Promouvoir une issue politique face à l’escalade de la violence dans l’Etat d’Arakan

Promouvoir une issue politique face à l’escalade de la violence dans l’Etat d’Arakan

7 août 2020 – Dans son rapport « An avoidable war : Politics and Armed Conflict in Myanmar’s Rakhine State » publié en juin 2020, l’International Crisis Group (ICG) souligne que les combats en cours dans l’Arakan sont les plus intenses que la Birmanie ait connu depuis de nombreuses années et juge cette escalade particulièrement inquiétante. Le conflit dans l’Etat d’Arakan répondant à la fois à un nationalisme virulent et à une marginalisation de la région et de ses habitants de la part du pouvoir central, ICG insiste sur l’importance
d’une solution politique afin de réconcilier la population et les autorités en place. L’impasse de la solution militaire, que ce soit pour le gouvernement ou pour l’Armée de l’Arakan (AA), est flagrante.

=======

> [Consigne écrite 1]
Extrayez du texte sur l'Arakan le passage qui va de « 7 août 2020 » jusqu'à « (AA), est flagrante. » inclus, sans aucune modification.
> [Consigne écrite 2]
D'après le texte sur l'Arakan, pourquoi ICG insiste-t-il sur l'importance d'une solution politique ?

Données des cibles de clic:
=======

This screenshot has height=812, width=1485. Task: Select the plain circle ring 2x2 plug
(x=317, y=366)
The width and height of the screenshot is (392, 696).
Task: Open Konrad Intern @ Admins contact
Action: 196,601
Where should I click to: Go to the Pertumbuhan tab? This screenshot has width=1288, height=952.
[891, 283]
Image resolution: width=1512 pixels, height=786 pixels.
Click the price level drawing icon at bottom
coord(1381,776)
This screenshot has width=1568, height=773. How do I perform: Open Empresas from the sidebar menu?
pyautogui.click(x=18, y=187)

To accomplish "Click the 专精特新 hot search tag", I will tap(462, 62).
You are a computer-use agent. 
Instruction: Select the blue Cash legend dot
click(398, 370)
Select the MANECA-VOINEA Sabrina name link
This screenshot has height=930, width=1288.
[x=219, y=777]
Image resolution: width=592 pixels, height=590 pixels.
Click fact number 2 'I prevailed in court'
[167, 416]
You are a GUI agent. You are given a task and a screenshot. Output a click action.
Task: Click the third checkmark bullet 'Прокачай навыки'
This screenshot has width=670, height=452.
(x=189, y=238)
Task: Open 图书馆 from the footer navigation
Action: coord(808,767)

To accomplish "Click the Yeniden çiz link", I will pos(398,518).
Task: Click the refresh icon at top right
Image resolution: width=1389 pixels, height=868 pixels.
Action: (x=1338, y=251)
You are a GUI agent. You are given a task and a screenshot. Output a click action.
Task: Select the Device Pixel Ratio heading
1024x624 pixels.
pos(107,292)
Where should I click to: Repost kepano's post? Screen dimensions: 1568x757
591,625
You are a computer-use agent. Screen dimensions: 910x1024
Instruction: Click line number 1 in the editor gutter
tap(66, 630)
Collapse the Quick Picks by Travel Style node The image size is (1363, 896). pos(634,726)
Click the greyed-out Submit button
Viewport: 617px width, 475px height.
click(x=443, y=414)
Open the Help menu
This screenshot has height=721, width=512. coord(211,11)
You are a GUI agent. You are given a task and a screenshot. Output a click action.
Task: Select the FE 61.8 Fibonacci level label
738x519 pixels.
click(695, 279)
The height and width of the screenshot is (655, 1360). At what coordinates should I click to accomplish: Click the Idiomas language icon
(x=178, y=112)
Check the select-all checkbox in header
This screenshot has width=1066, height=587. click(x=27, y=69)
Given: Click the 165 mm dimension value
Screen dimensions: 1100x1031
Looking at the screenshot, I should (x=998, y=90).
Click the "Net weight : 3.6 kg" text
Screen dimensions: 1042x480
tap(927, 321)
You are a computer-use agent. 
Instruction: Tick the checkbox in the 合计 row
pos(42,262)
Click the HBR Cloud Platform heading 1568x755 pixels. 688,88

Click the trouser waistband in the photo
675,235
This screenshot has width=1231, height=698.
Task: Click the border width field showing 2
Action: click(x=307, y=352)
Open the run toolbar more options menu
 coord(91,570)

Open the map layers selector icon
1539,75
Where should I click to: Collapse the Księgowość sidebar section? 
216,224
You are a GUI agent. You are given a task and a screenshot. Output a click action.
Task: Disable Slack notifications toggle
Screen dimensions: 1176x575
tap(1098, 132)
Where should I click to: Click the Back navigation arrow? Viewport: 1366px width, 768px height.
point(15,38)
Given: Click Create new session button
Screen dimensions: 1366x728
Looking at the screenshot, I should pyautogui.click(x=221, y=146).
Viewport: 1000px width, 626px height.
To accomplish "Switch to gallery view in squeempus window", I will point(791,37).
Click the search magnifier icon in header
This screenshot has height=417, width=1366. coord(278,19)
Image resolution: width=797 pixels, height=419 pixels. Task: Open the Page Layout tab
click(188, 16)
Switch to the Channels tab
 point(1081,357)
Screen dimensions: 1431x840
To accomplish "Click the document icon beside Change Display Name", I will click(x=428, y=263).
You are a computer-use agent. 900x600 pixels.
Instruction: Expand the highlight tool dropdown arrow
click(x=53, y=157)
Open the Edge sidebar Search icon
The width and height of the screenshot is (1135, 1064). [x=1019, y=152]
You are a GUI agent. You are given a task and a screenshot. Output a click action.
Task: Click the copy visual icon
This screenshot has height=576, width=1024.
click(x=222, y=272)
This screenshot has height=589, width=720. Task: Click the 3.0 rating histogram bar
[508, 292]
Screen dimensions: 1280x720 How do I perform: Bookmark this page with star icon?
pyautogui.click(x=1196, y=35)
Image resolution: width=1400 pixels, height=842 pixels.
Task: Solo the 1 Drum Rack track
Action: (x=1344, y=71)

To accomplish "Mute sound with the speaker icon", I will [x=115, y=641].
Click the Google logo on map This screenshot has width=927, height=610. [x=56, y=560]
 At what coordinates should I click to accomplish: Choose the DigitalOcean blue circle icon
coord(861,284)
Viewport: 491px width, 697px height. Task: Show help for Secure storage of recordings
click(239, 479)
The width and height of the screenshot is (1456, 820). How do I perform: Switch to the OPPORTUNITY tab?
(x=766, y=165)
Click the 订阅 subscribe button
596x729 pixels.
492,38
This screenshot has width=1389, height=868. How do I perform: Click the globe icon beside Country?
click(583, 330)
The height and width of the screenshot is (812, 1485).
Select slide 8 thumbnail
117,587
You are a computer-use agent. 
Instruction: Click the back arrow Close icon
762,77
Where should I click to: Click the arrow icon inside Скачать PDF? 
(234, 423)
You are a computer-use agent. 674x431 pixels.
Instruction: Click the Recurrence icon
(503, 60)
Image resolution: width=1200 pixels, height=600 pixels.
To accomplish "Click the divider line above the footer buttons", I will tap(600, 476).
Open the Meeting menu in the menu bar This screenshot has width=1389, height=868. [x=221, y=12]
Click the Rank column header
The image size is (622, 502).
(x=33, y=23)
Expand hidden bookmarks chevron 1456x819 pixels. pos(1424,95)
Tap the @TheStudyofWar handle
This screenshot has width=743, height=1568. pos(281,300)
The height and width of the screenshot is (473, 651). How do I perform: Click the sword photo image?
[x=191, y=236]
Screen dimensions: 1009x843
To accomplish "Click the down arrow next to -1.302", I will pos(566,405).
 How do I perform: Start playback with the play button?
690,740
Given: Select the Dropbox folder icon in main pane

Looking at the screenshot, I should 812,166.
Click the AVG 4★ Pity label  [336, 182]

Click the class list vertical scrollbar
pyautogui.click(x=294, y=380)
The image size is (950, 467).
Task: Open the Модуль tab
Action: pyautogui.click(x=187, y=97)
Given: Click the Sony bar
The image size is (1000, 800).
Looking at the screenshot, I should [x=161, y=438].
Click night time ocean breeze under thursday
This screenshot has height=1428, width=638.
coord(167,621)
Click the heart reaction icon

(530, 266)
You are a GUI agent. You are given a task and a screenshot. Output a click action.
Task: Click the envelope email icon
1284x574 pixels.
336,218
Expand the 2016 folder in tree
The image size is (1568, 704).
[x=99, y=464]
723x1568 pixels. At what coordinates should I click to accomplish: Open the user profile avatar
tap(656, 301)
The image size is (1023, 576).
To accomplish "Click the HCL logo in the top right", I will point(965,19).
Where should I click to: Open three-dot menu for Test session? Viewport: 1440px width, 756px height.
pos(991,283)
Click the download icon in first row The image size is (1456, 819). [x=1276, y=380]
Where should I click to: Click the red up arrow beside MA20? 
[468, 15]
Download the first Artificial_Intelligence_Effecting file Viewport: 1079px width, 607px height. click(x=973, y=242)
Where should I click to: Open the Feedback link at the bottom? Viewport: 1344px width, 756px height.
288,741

=======

> [Réponse attendue 1]
7 août 2020 – Dans son rapport « An avoidable war : Politics and Armed Conflict in Myanmar’s Rakhine State » publié en juin 2020, l’International Crisis Group (ICG) souligne que les combats en cours dans l’Arakan sont les plus intenses que la Birmanie ait connu depuis de nombreuses années et juge cette escalade particulièrement inquiétante. Le conflit dans l’Etat d’Arakan répondant à la fois à un nationalisme virulent et à une marginalisation de la région et de ses habitants de la part du pouvoir central, ICG insiste sur l’importance
d’une solution politique afin de réconcilier la population et les autorités en place. L’impasse de la solution militaire, que ce soit pour le gouvernement ou pour l’Armée de l’Arakan (AA), est flagrante.

> [Réponse attendue 2]
Le conflit dans l'État d'Arakan répond à la fois à un nationalisme virulent et à une marginalisation de la région et de ses habitants par le pouvoir central. ICG juge donc nécessaire une solution politique afin de réconcilier la population et les autorités en place.